(EXERCISE GOAL) Report each line of the records where "paslaugos" occurs.

(DATA SUPPLIED)
+++++
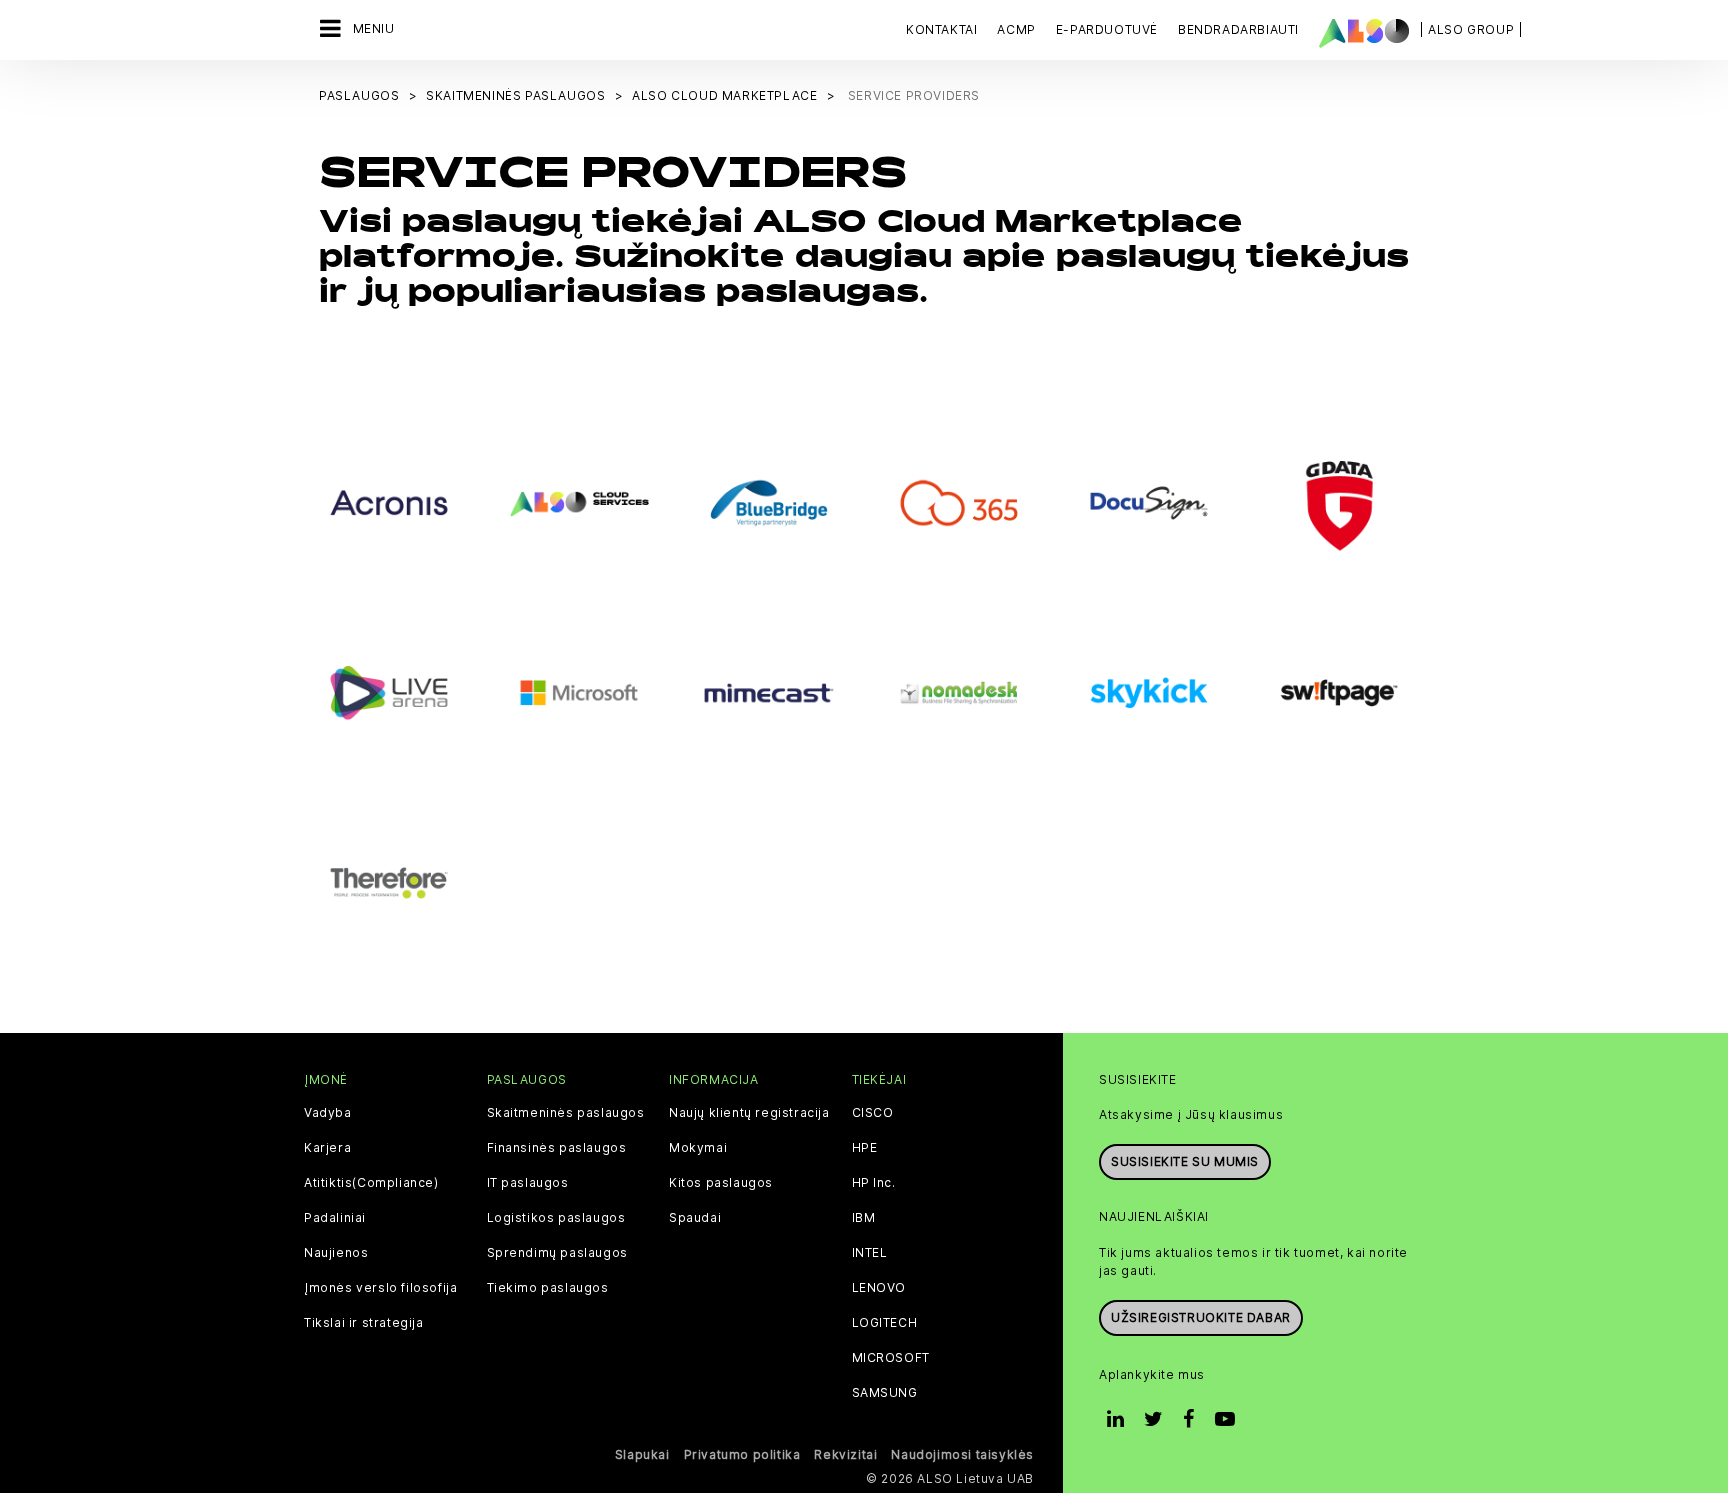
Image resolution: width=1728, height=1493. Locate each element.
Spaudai (695, 1218)
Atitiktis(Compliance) (371, 1183)
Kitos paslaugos (721, 1183)
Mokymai (698, 1148)
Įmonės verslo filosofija (380, 1288)
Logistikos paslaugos (556, 1218)
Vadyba (328, 1113)
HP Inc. (874, 1183)
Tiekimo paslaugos (548, 1288)
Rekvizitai (845, 1454)
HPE (865, 1148)
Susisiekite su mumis (1185, 1161)
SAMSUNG (885, 1393)
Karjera (327, 1148)
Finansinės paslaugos (557, 1148)
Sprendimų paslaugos (557, 1253)
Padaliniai (335, 1218)
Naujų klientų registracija (749, 1113)
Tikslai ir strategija (364, 1323)
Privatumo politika (742, 1454)
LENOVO (879, 1288)
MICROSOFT (891, 1358)
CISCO (873, 1113)
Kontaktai (941, 29)
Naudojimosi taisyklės (962, 1454)
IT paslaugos (528, 1183)
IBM (864, 1218)
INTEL (870, 1253)
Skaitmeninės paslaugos (566, 1113)
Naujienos (336, 1253)
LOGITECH (885, 1323)
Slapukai (642, 1454)
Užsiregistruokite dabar (1201, 1317)
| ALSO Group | (1471, 29)
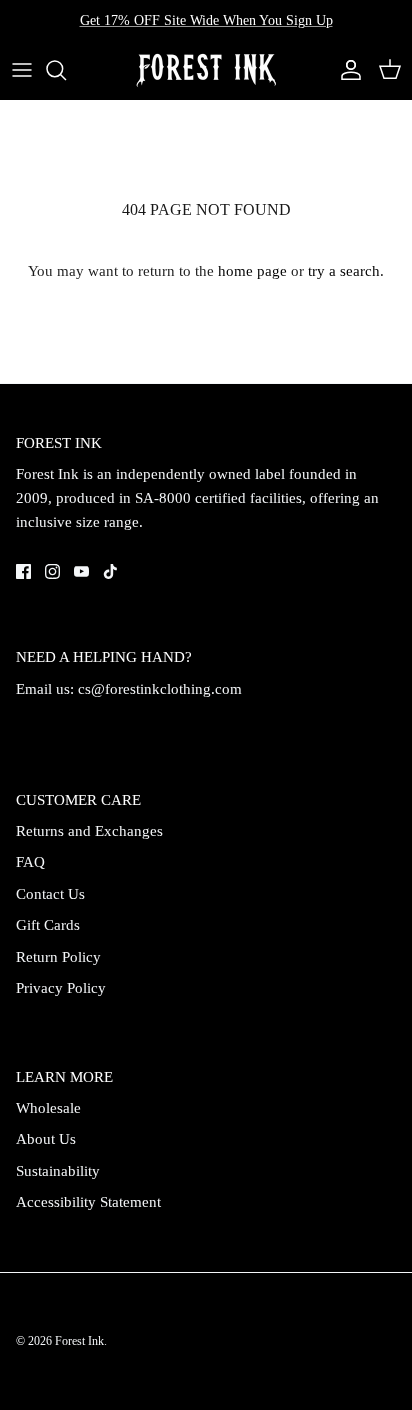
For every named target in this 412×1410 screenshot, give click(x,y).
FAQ (30, 862)
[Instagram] (52, 571)
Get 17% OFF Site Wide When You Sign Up (206, 20)
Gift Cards (48, 925)
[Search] (66, 70)
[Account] (346, 70)
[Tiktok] (110, 571)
+++++
(RESULT OF THE EXERCISE)
Kitos paslaugos (721, 1183)
Logistikos paslaugos (556, 1218)
Tiekimo paslaugos (548, 1288)
Finansinės paslaugos (557, 1148)
Sprendimų paslaugos (557, 1253)
IT paslaugos (528, 1183)
Skaitmeninės paslaugos (566, 1113)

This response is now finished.